__Directions for this task__
Apart from pictures, transcribe exactly each line from the one containing "The image size is (1456, 819)." through the final line of the listing below.

__Source information__
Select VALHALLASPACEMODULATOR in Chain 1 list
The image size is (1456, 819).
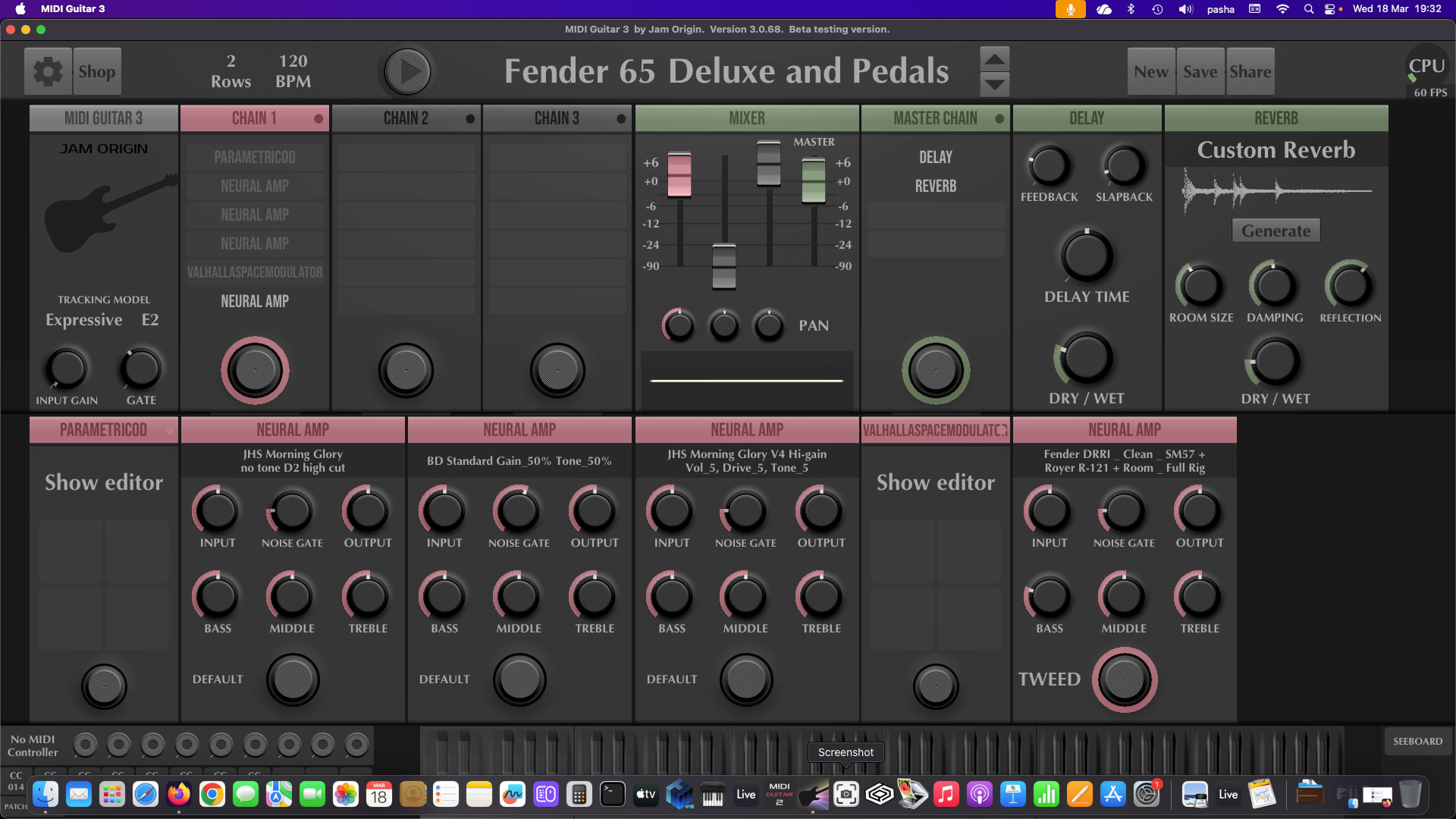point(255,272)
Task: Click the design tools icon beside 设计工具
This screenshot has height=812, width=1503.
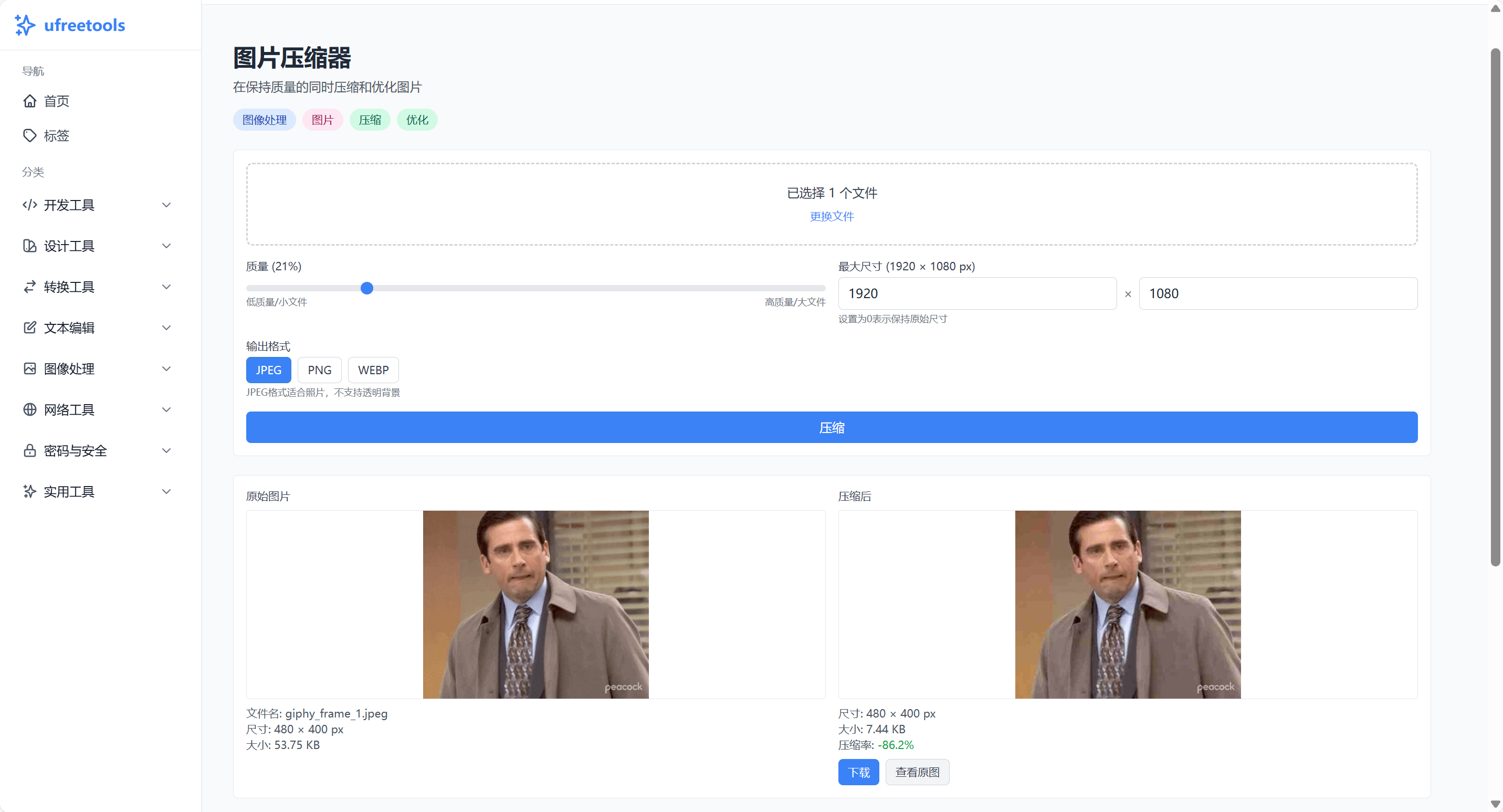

__Answer to this task__
The image size is (1456, 819).
point(255,272)
Task: Click the design tools icon beside 设计工具
This screenshot has height=812, width=1503.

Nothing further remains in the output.